É, por exemplo, surpreendente ver crescer o número de manchetes de jornais informando que fortunas estão se multiplicando ao redor do globo em plena pandemia. Em março de 2021, o Institute for Policy Studies, dos Estados Unidos, informou que os 2.365 bilionários do mundo desfrutaram de um acréscimo de US$ 4 trilhões em sua riqueza desde o início da pandemia, aumentando suas fortunas em absurdos 54%. A crise evidenciou também uma enormidade de grandes empresas que pagam pouco ou nenhum imposto, o que recentemente levou o presidente americano Joe Biden a afirmar publicamente: “eu não posso acreditar que preciso dizer isso, mas empresas gigantes não deveriam pagar menos impostos que um professor ou um bombeiro”.
Importante dizer que os bilionários e as grandes empresas não são o problema – o problema está na arquitetura dos sistemas de poder, influenciáveis pela financeirização, pelo rentismo e pela sofisticada engrenagem que modula os sistemas decisórios em favor da concentração desproporcional de riqueza. E o problema está também em governos que, ao invés de reconhecerem e tratarem tais distorções, se deixam influenciar pelo negacionismo sobre a importância do Estado, apostando na liquidação do patrimônio público como forma de eliminar “custos” e fazer caixa para lidar com os impactos da crise.

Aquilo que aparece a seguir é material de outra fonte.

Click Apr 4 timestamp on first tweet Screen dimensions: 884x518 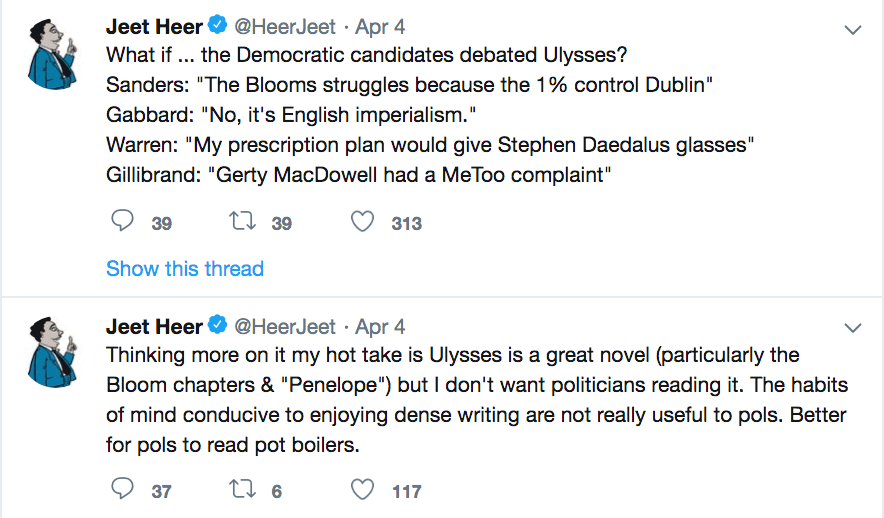pyautogui.click(x=380, y=27)
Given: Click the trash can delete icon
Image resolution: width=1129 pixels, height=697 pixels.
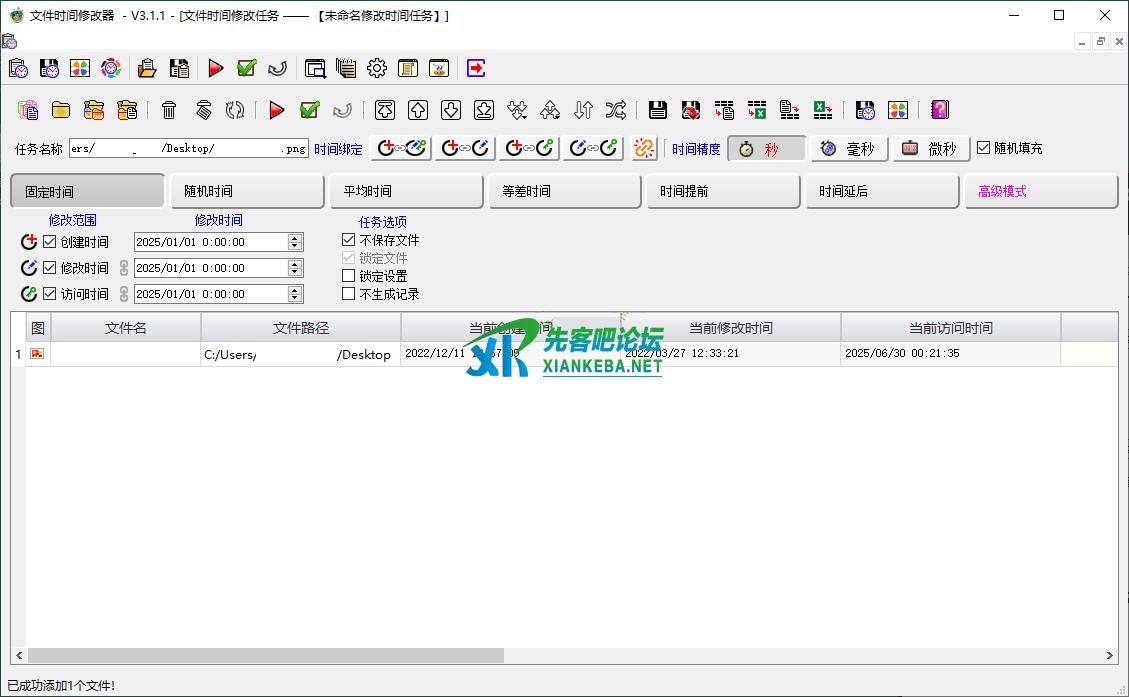Looking at the screenshot, I should click(x=169, y=110).
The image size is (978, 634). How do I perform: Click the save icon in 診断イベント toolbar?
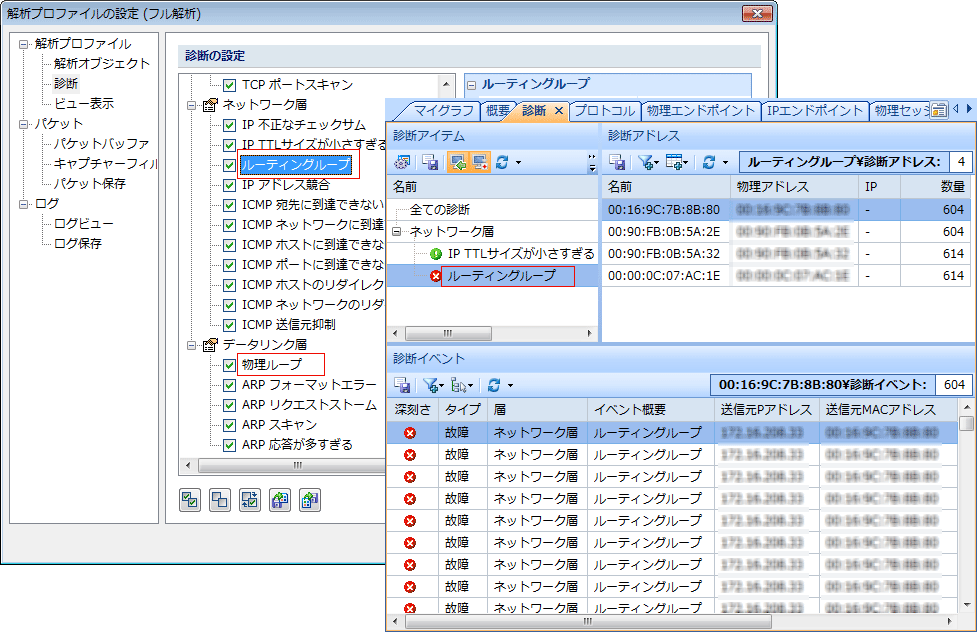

Saída que pode se converter em pesadelo, caso não haja discernimento capaz de preservar estruturas estatais estratégicas, que protejam e fortaleçam a capacidade empreendedora e realizadora do Estado e os interesses da sociedade.
Tomemos como exemplo o caso do Brasil, em que empresas e organizações estatais como Petrobras, Eletrobras, Banco do Brasil, Caixa Econômica Federal, BNDES, Fiocruz, Embrapa, IBGE, INPE, dentre muitas outras, vem há anos sendo questionadas e fragilizadas, apesar de comporem uma linha de defesa da qual o Estado Brasileiro não pode prescindir. Afinal, o fortalecimento da capacidade empreendedora e realizadora de qualquer país, na saída desta grave crise, jamais será alcançada senão pela complementaridade entre sua capacidade estatal e a evolução da economia de mercado, se a intenção é fazê-lo atendendo ao interesse público e não apenas aos apetites vorazes e voláteis dos mercados. Por isso é chegado o momento de os líderes olharem à sua volta e se darem conta do custo de se negligenciar o investimento público, buscando restaurar enquanto é tempo a governança voltada com prioridade aos interesses maiores da sociedade.
*Maurício Antônio Lopes é pesquisador da Empresa Brasileira de Pesquisa Agropecuária (Embrapa).